Document Detail

Microscopic evaluation of proliferative disorders in the gerbil female prostate: Evidence of aging and the influence of multiple pregnancies.
MedLine Citation:
PMID:  21531142     Owner:  NLM     Status:  Publisher    
The gerbil female prostate is located paraurethrally and has all the histological components of the male prostate, like secretor epithelium and fibromuscular stroma. This gland, like the prostate in males, is targeted by testosterone action, which promotes morphofunctional development. Furthermore, estrogens are required to maintain the male and female prostate and this gland presents both estrogen receptors (ER-α and ER-β). In the present work the structural and morphometric-stereological and serological aspects, as well as the quantification of the incidence, multiplicity and percentage of acini affected by different lesions were analyzed. Animals were divided into four groups: five adult nuliparous (AN) gerbils; five adult multiparous (AM) gerbils; five senescent nulliparous (SN) gerbils; five senescent multiparous (SM) gerbils, and were weighed and sacrificed by CO(2) inhalation. The ventral prostate was dissected out, weighed and fixed to perform histological and morphometric-stereological analysis and quantification of prostate disorders. A high rate of lesions, mainly dysplasia, was identified in tissue from senescent multiparous and adult multiparous animals. Prostatitis was found mainly in SN animals, while dysplasia, hyperplasia, neoplasia, PIA and adenocarcinoma were common in SM ones. Although the proliferative lesion incidence was high in AN group, it was highest in the SM group. The hormonal events which occur due to the estrous cycle in female gerbils (after and before each pregnancy) may be responsible for the high number of lesions observed in our study and all the data presented herein lead us to assume that pregnancy promotes augmentations in both the incidence and the multiplicity of proliferative disorders in the gerbil female prostate since progesterone levels remain high during pregnancy.

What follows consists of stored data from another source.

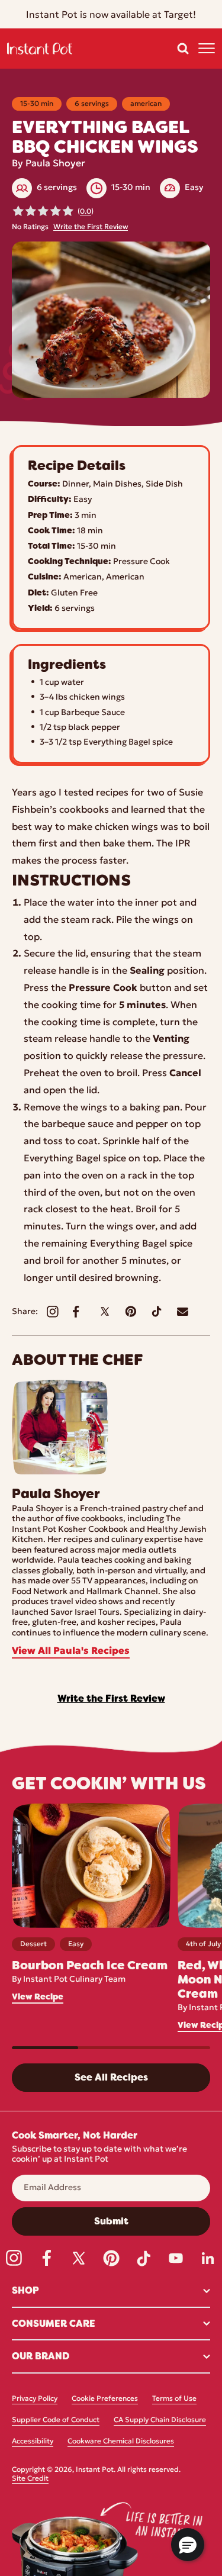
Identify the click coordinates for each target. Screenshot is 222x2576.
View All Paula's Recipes (71, 1651)
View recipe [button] (37, 1997)
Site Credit (30, 2478)
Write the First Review (90, 227)
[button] (183, 48)
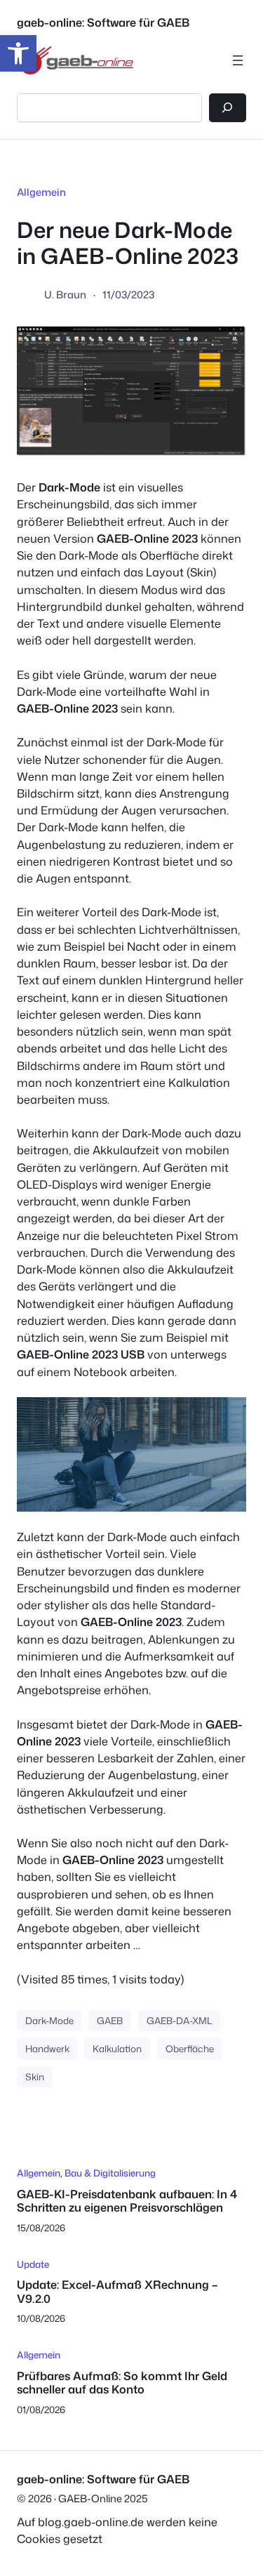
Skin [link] (34, 2076)
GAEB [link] (110, 2020)
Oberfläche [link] (190, 2048)
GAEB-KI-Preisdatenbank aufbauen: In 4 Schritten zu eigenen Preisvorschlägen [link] (127, 2200)
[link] (18, 53)
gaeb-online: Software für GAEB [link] (103, 22)
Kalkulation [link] (117, 2048)
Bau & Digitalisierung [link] (110, 2172)
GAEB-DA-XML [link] (179, 2020)
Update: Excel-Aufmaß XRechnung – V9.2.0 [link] (117, 2291)
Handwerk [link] (47, 2048)
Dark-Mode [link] (49, 2020)
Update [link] (33, 2264)
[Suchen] (227, 107)
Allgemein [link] (41, 192)
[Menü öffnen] (237, 60)
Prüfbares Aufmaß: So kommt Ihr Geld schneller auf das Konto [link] (122, 2382)
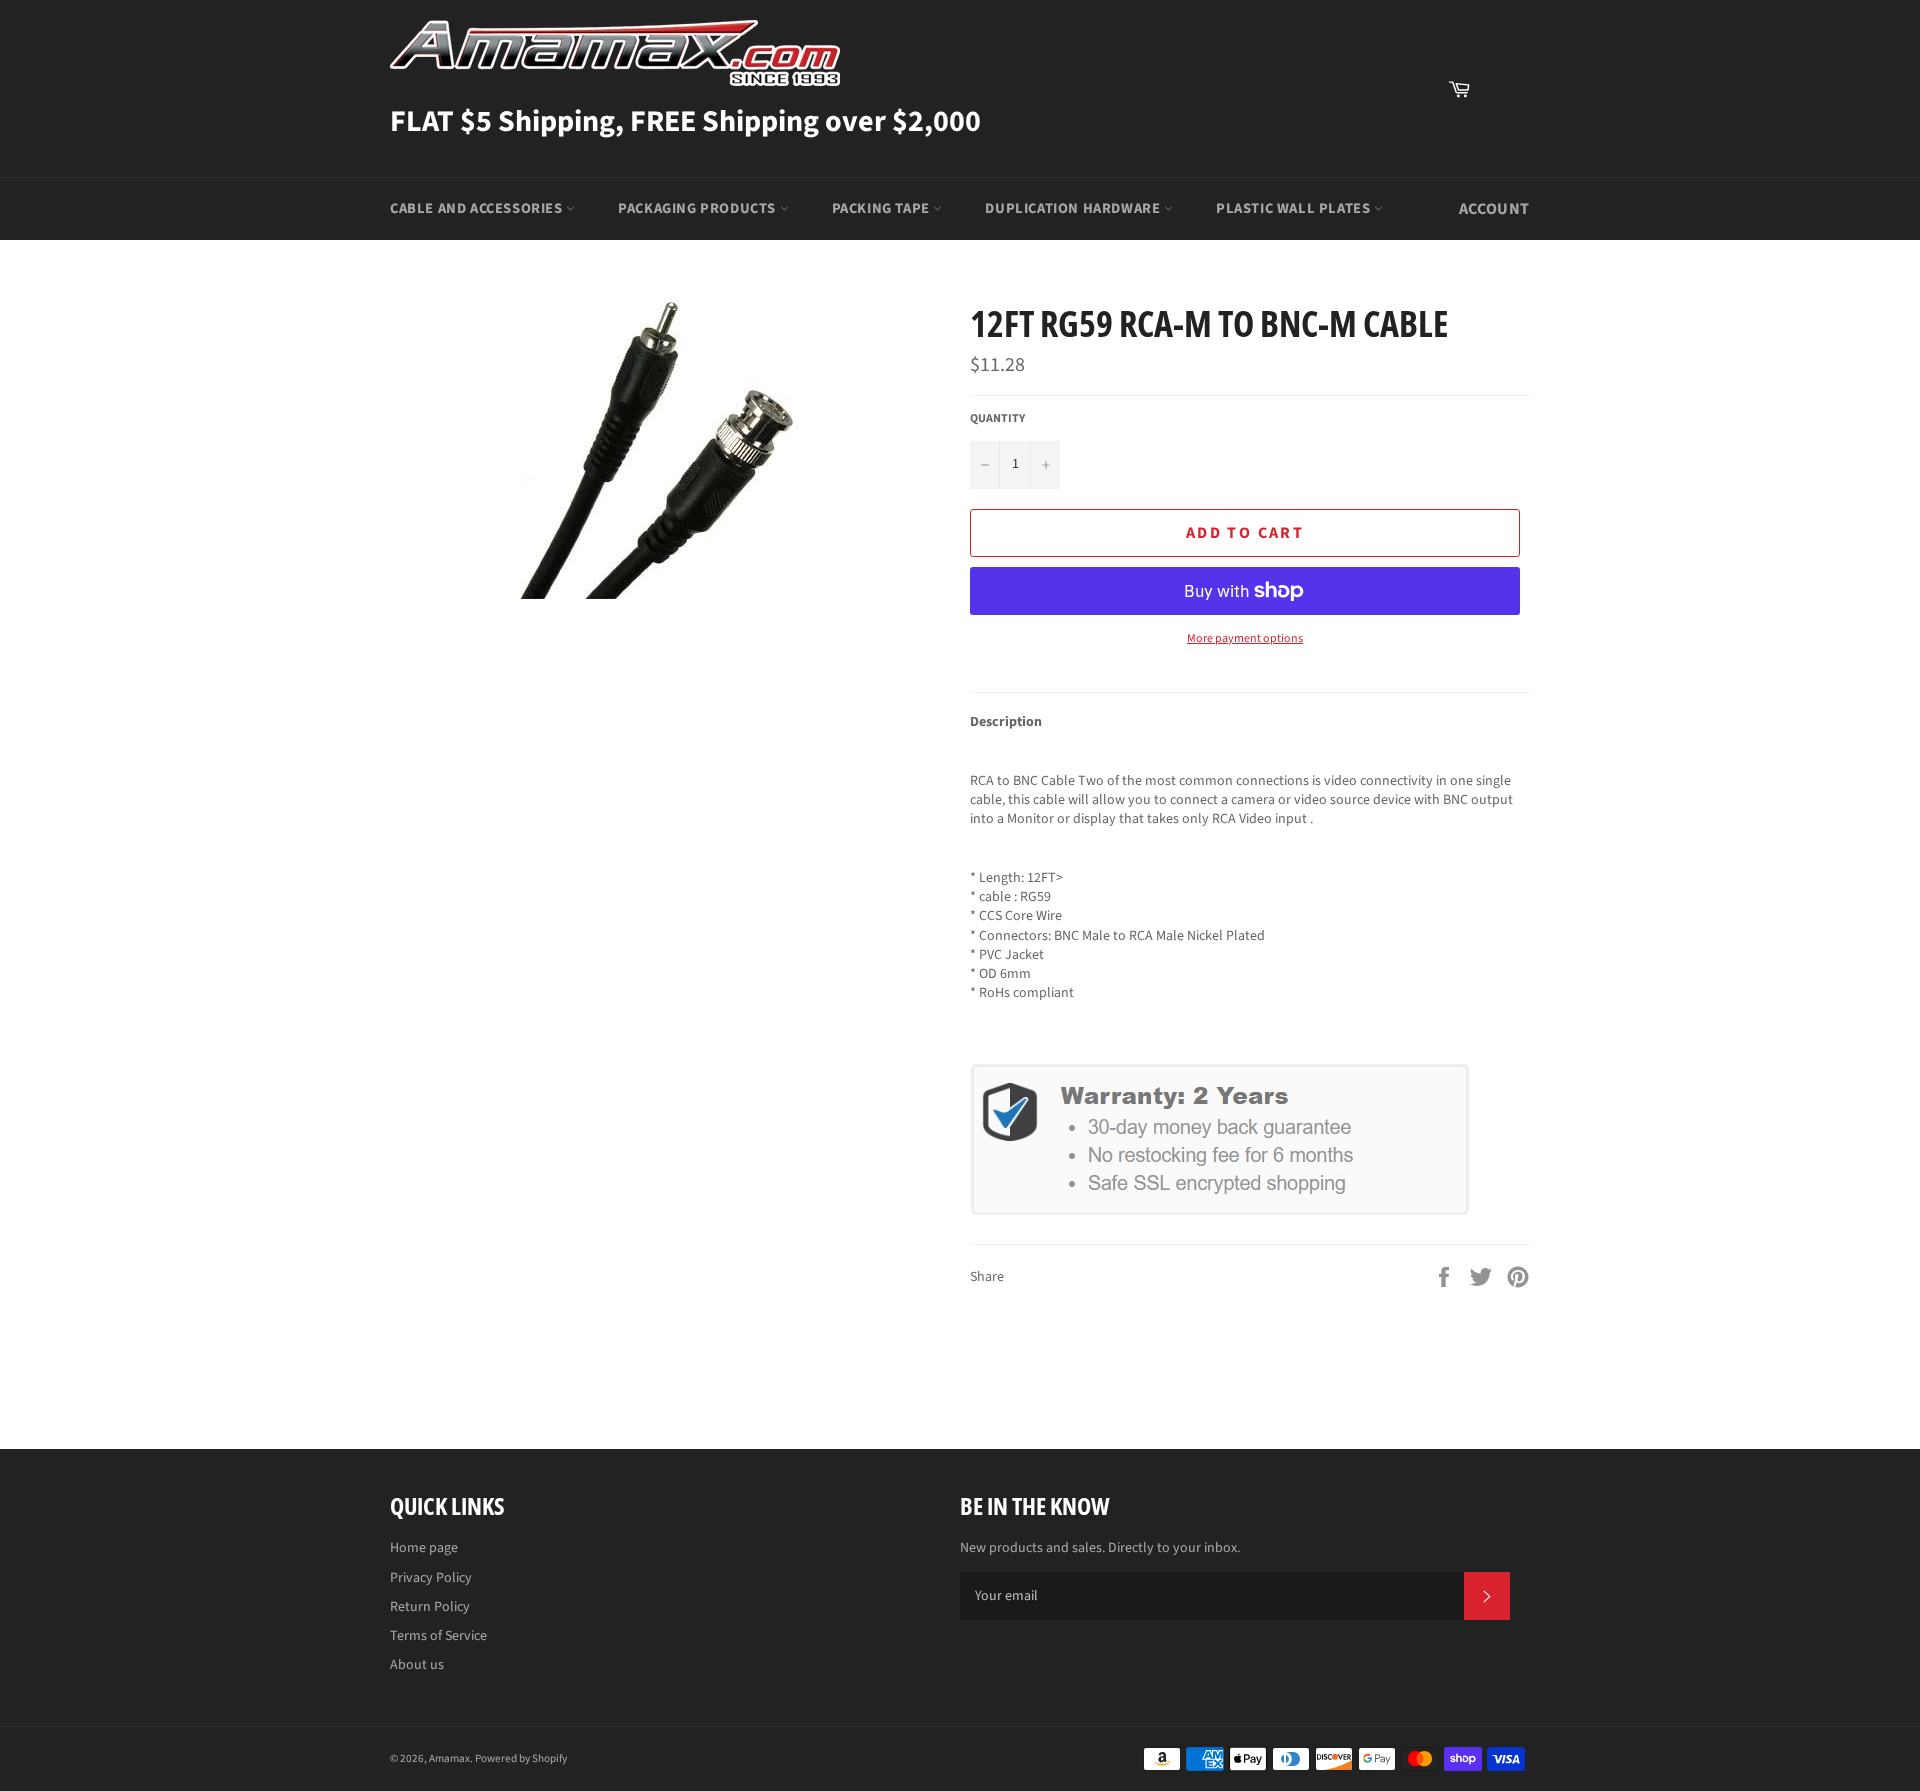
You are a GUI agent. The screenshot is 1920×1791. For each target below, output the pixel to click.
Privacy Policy (431, 1578)
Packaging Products (698, 208)
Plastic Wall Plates (1295, 208)
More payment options (1245, 639)
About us (417, 1665)
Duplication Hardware (1074, 208)
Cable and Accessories (478, 208)
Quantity (997, 419)
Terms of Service (438, 1636)
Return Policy (430, 1607)
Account (1494, 209)
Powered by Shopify (521, 1758)
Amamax (449, 1758)
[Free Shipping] (1505, 89)
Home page (424, 1548)
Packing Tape (883, 208)
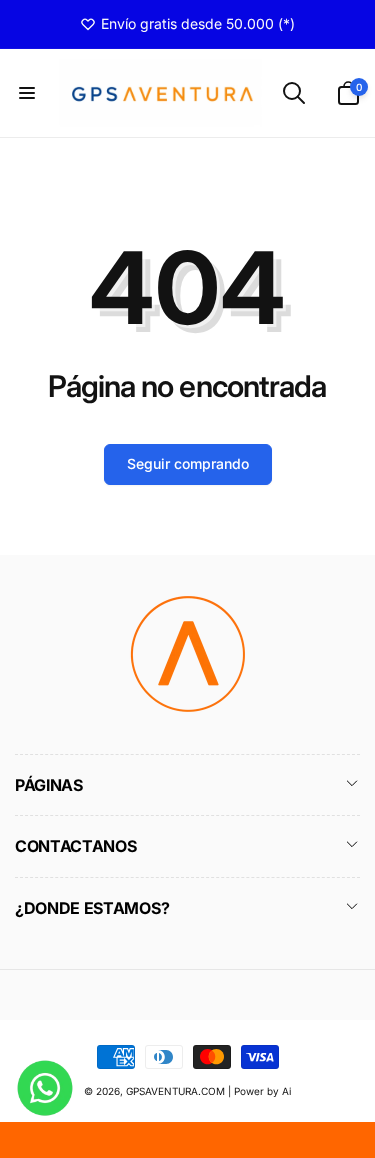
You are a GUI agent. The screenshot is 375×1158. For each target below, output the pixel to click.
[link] (187, 24)
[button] (27, 93)
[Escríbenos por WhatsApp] (45, 1088)
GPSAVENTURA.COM (175, 1091)
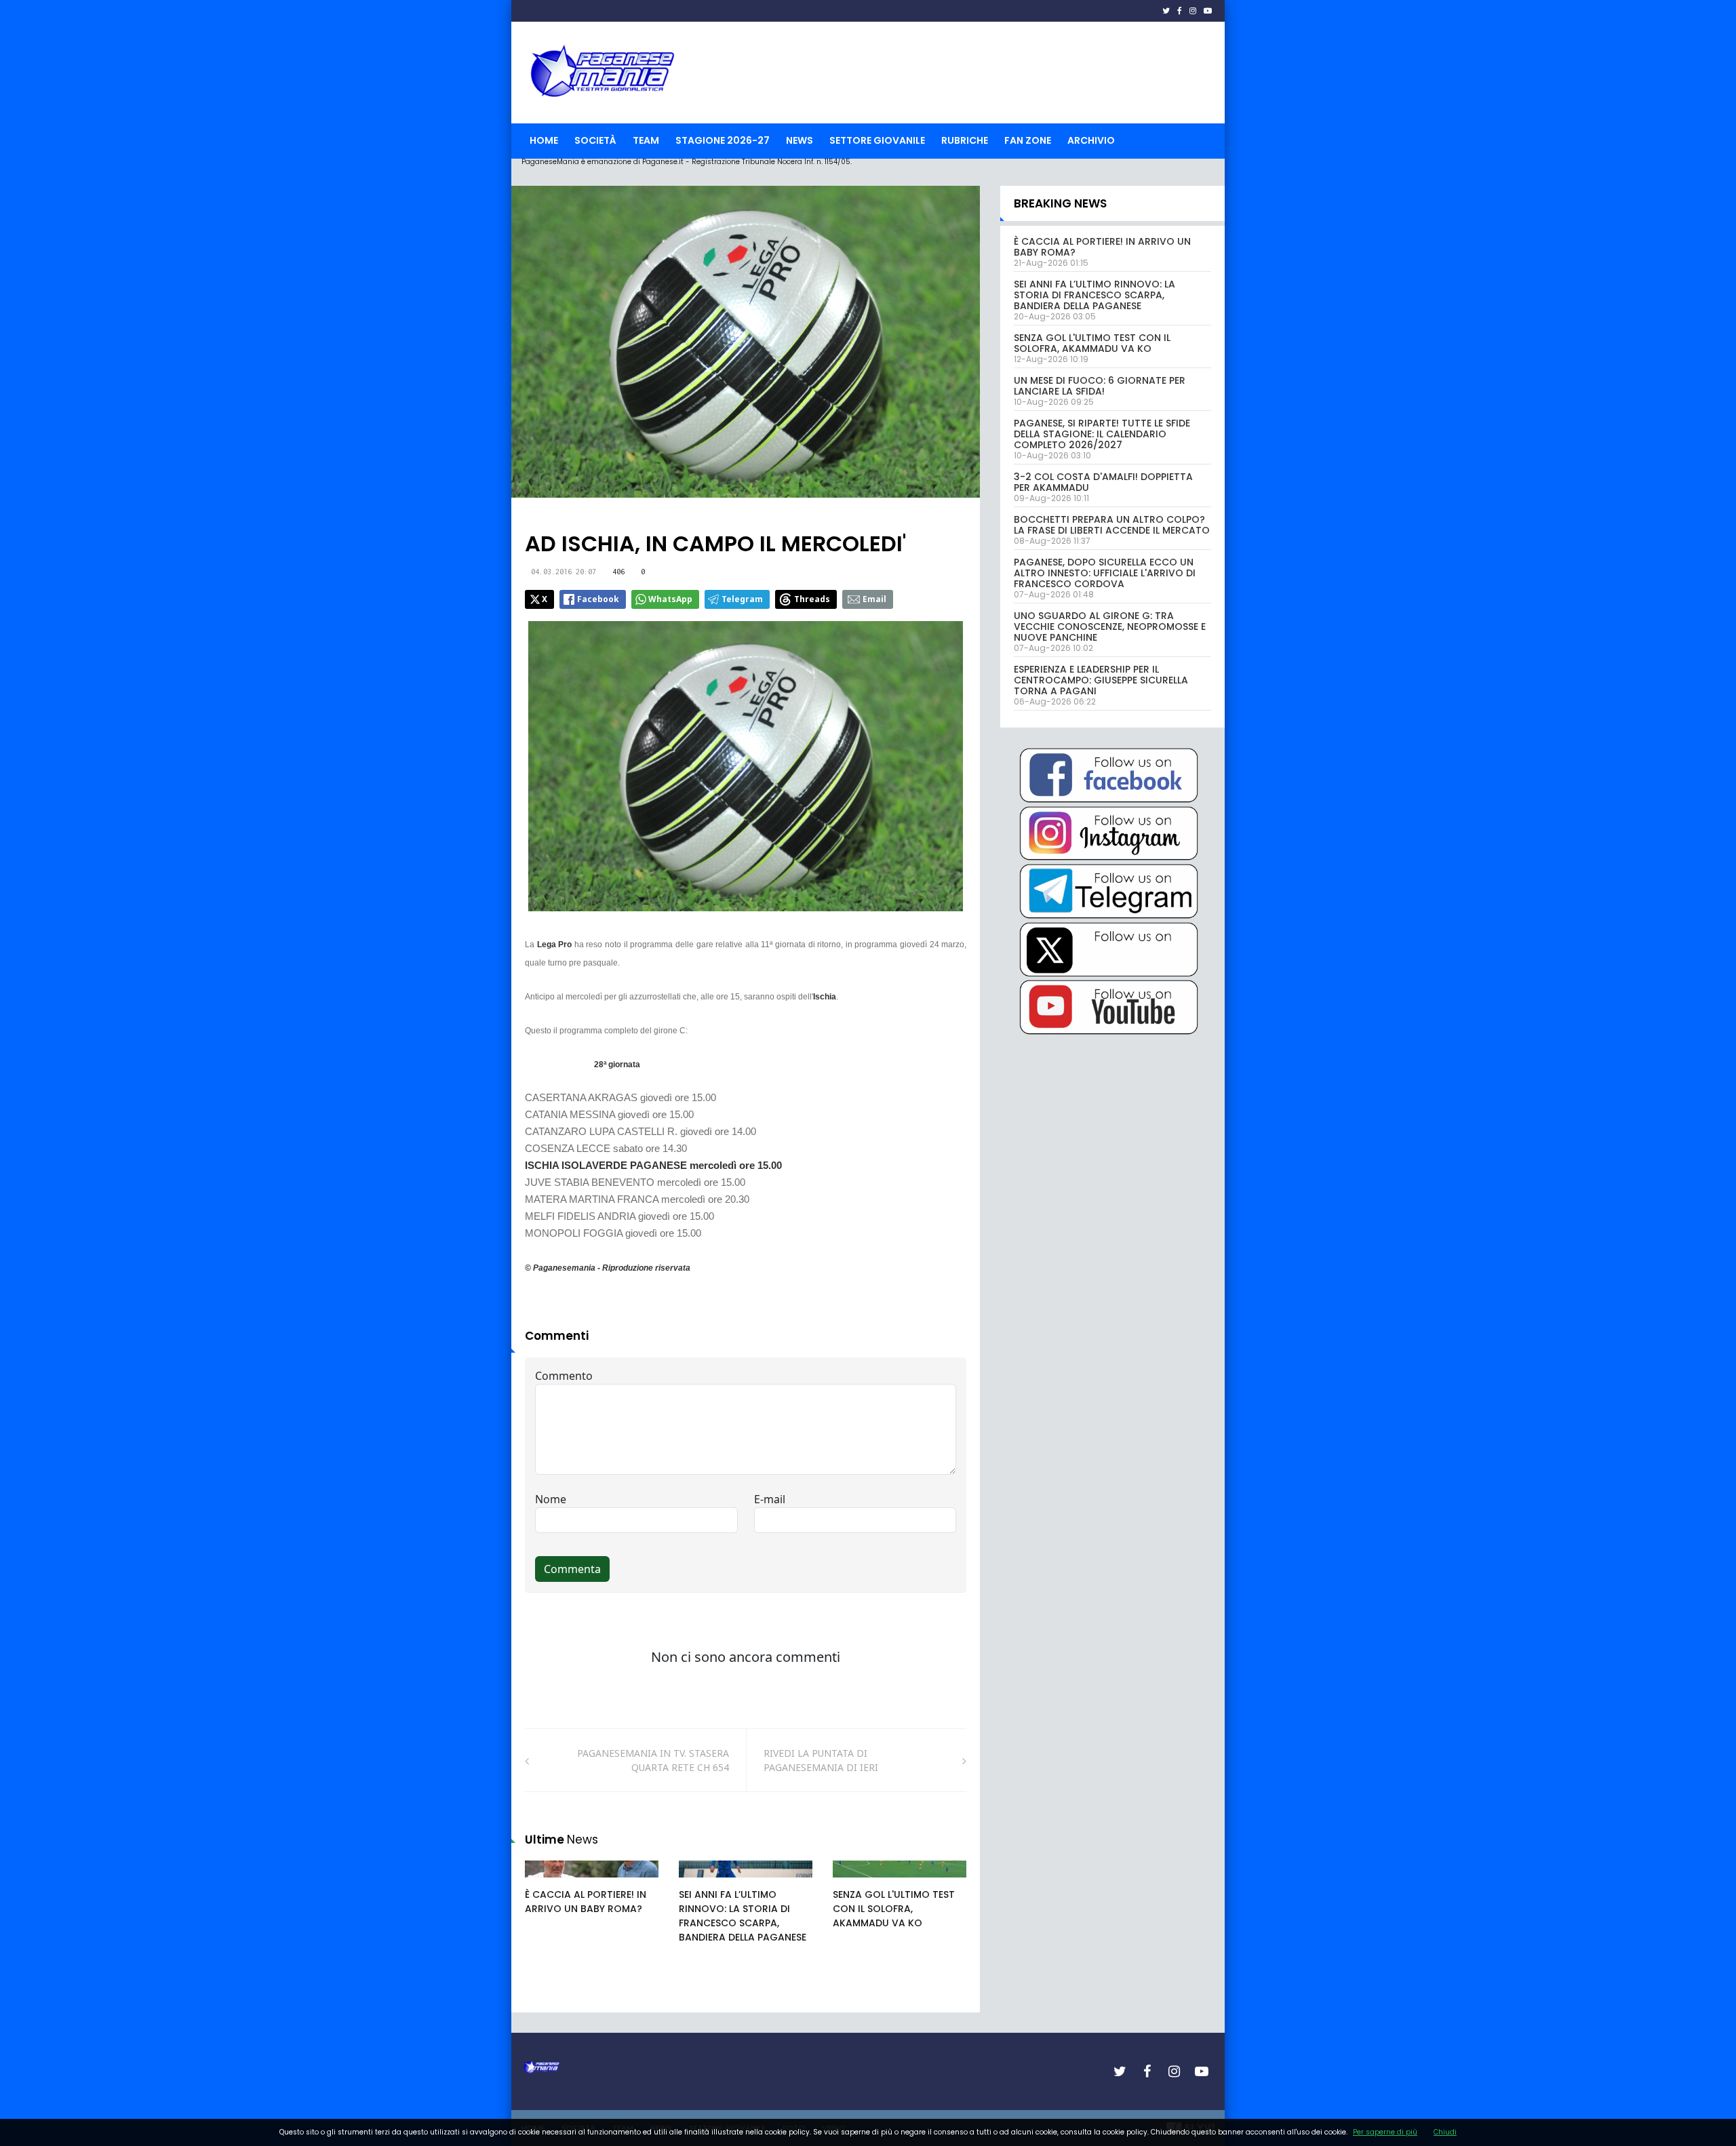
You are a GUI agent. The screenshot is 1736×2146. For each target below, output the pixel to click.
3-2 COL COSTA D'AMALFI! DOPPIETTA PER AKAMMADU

Sergio M Oliveira; Fernanda C A Santos; Lara S Corradi; Rejane M Goes; Patricia S L Vilamaior; Sebastião R Taboga
Publication Detail:
Type:  JOURNAL ARTICLE     Date:  2011-4-8
Journal Detail:
Title:  Micron (Oxford, England : 1993)     Volume:  -     ISSN:  1878-4291     ISO Abbreviation:  -     Publication Date:  2011 Apr 
Date Detail:
Created Date:  2011-5-2     Completed Date:  -     Revised Date:  -    
Medline Journal Info:
Nlm Unique ID:  9312850     Medline TA:  Micron     Country:  -    
Other Details:
Languages:  ENG     Pagination:  -     Citation Subset:  -    
Copyright Information:
Copyright © 2011 Elsevier Ltd. All rights reserved.
Department of Anatomy, Cell Biology, Physiology and Biophysics, Institute of Biology, Campinas State University, UNICAMP, Campinas, SP, Brazil.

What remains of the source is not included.